Britse oorlogvoering dreef op urine
In de 17e eeuw was grond met gier zo duur dat het verboden was om dit mengsel als mest te gebruiken. Dienaren van de koning trokken van boerderij tot boerderij om het uit de stallen te halen, zodat salpeter kon worden gewonnen voor buskruit.

Europese koningshuizen controleerden de salpeterproductie. Opstandelingen, bijvoorbeeld tijdens de Franse Revolutie, moesten zelf salpeter maken.
In het kerkje van Chipping Norton in Zuidoost-Engeland zijn de banken aan de kant geschoven en is de vloer opengebroken. Bergen pas opgegraven aarde versperren de doorgang.
De plaatselijke gelovigen kunnen niet ter kerke gaan of hun doden begraven.
Het is 1634, en de kerk is niet door vandalen verwoest, maar door dienaren van de koning die toestemming hebben om naar salpeter te graven.
Deze petermen zijn een belangrijke schakel in de productie van buskruit en daarmee in de staatsveiligheid, en de kerkgangers hebben dan ook weinig in te brengen.
Salpeter wordt gevormd in aarde met een hoog gehalte ammoniak, die vooral uit urine komt.
Omdat water de salpeter verdunt, worden alleen in bodem die beschut is tegen de regen grote hoeveelheden aangetroffen, bijvoorbeeld in stallen en duiventillen.

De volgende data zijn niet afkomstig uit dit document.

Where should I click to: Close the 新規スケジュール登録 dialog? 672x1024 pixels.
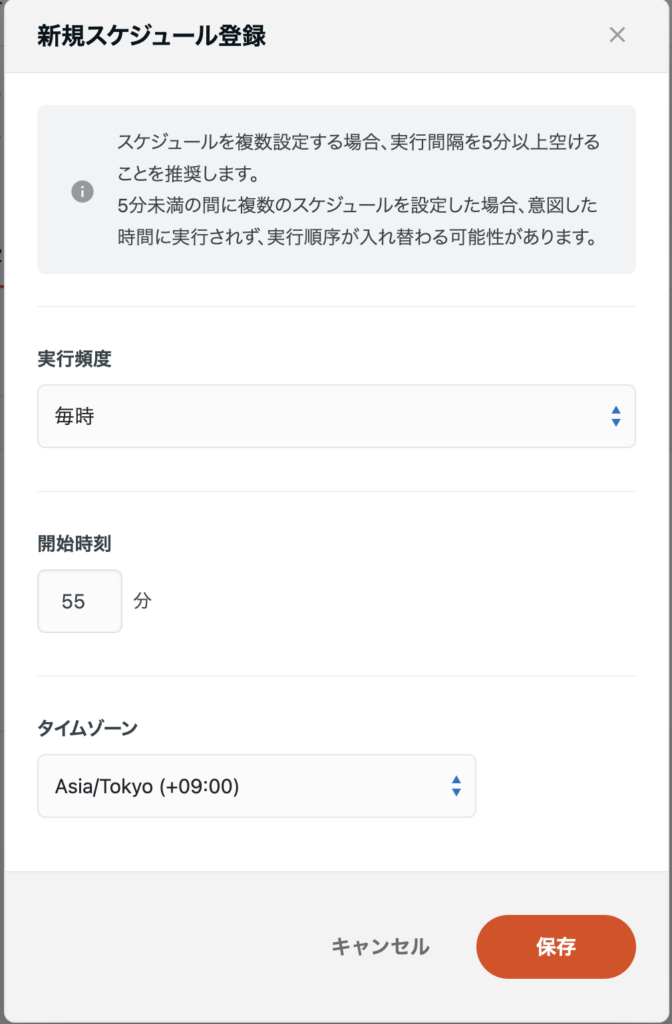click(x=617, y=35)
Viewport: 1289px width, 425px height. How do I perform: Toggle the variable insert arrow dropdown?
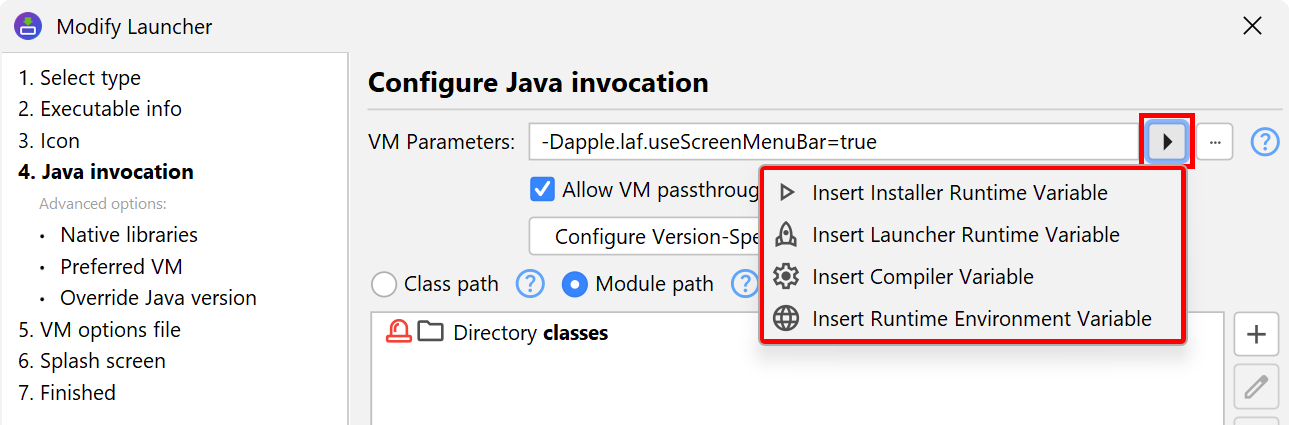[1166, 142]
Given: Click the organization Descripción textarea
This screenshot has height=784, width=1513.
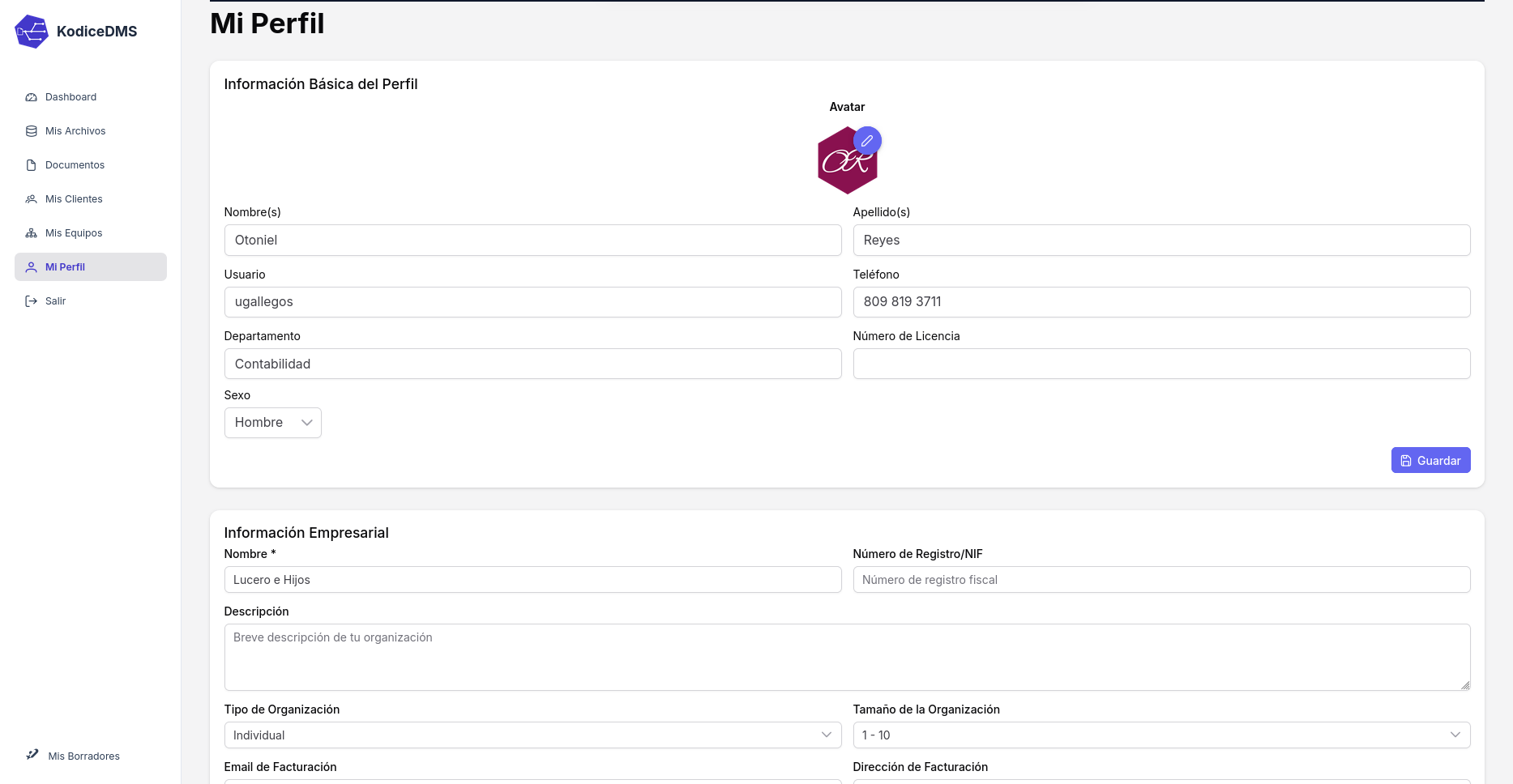Looking at the screenshot, I should click(x=847, y=657).
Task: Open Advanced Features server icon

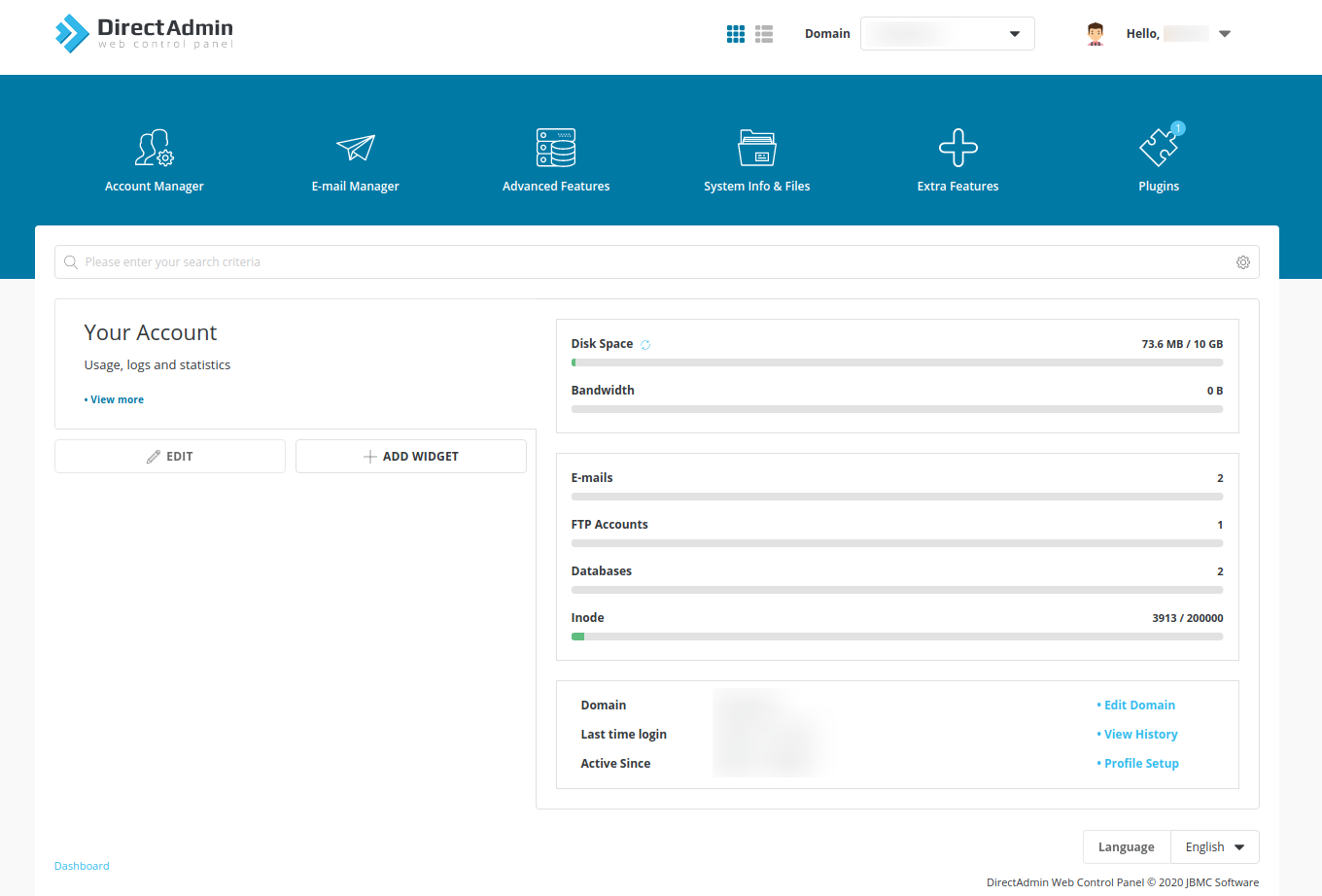Action: pyautogui.click(x=556, y=148)
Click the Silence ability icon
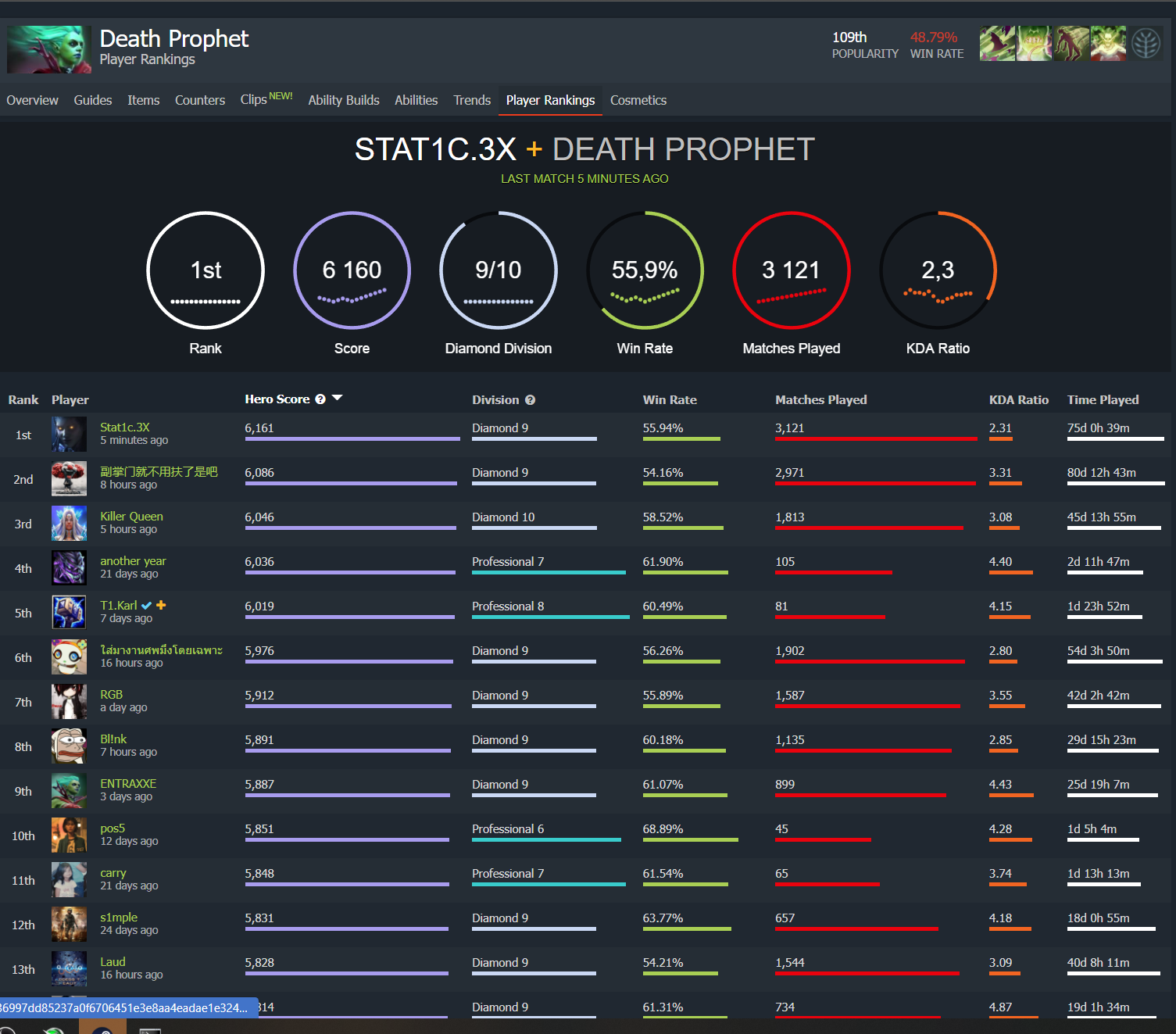Screen dimensions: 1176x1034 1034,44
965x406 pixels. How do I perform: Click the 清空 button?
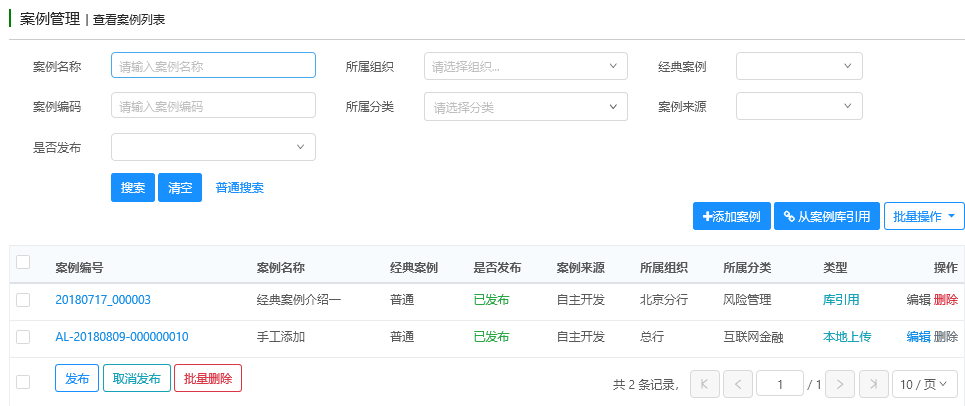coord(180,188)
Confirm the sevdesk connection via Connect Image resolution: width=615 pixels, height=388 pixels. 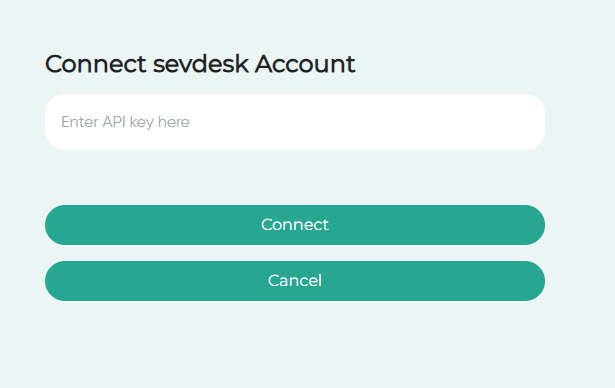(295, 225)
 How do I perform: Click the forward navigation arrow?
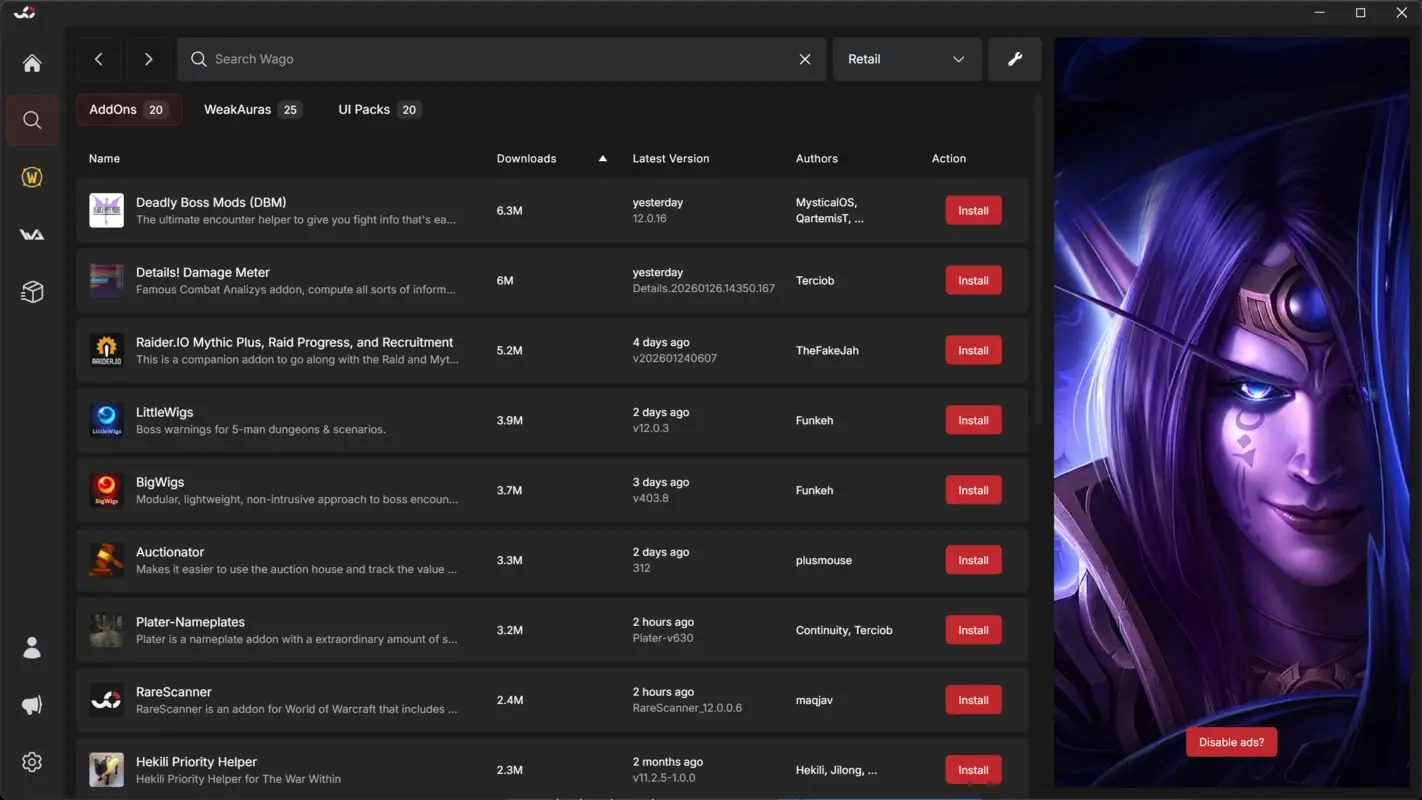[147, 59]
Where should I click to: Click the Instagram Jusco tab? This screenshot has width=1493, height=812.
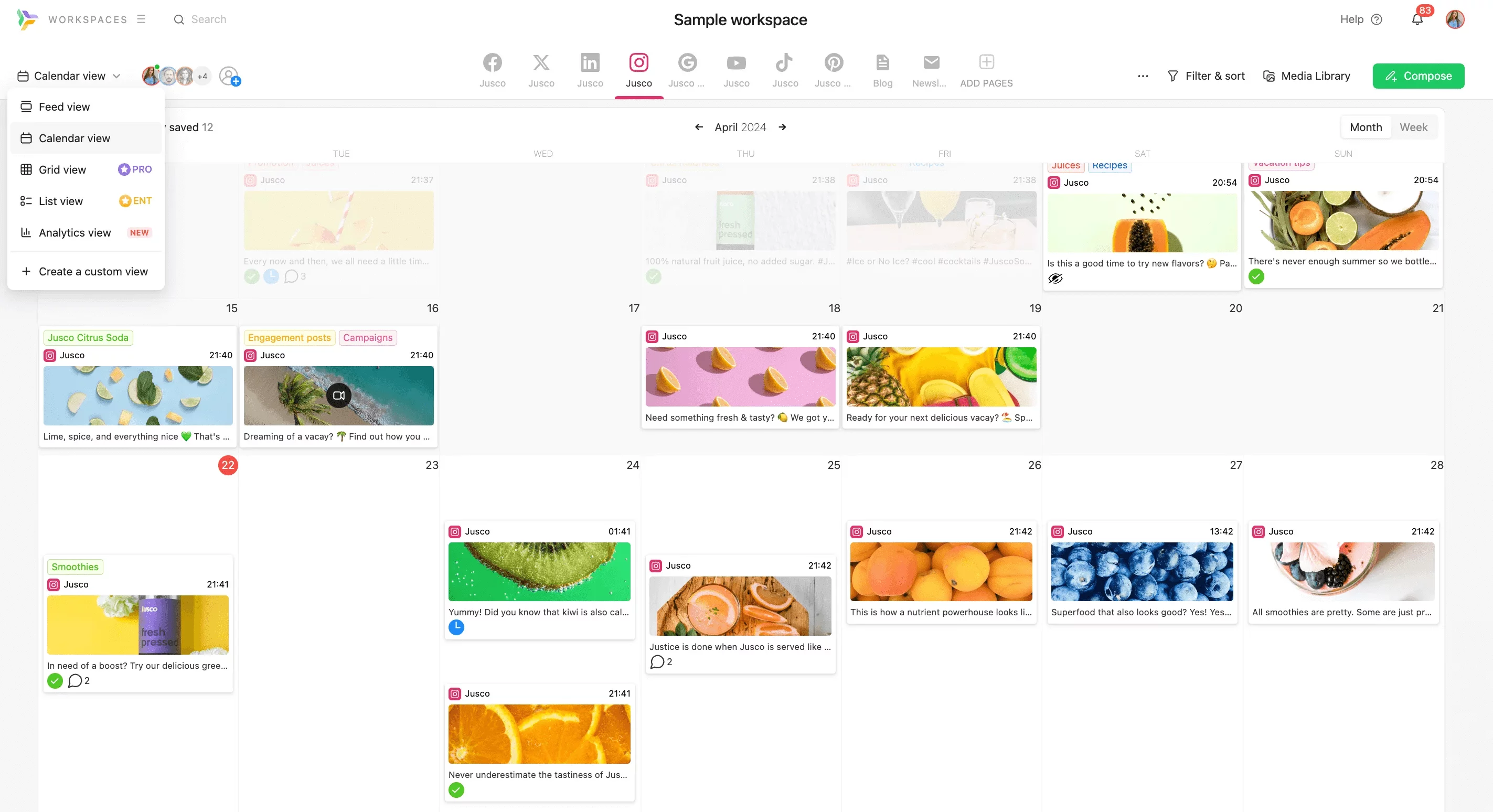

De petermen proeven de aarde om het te vinden.
Ook kerken staan hoog op hun verlanglijstje. Een van hen is de gehate Nicholas Stephens, die de kerk in Chipping Norton onder handen neemt.
Veel kerken hebben speciale plasplekken, waar salpeter dus ruim voorhanden is. Ook incontinente kerkgangers dragen hun steentje bij: volgens een van de mannen van Stephens is ‘de aarde in kerken het best, omdat de vrouwen plassen terwijl ze in de banken zitten’.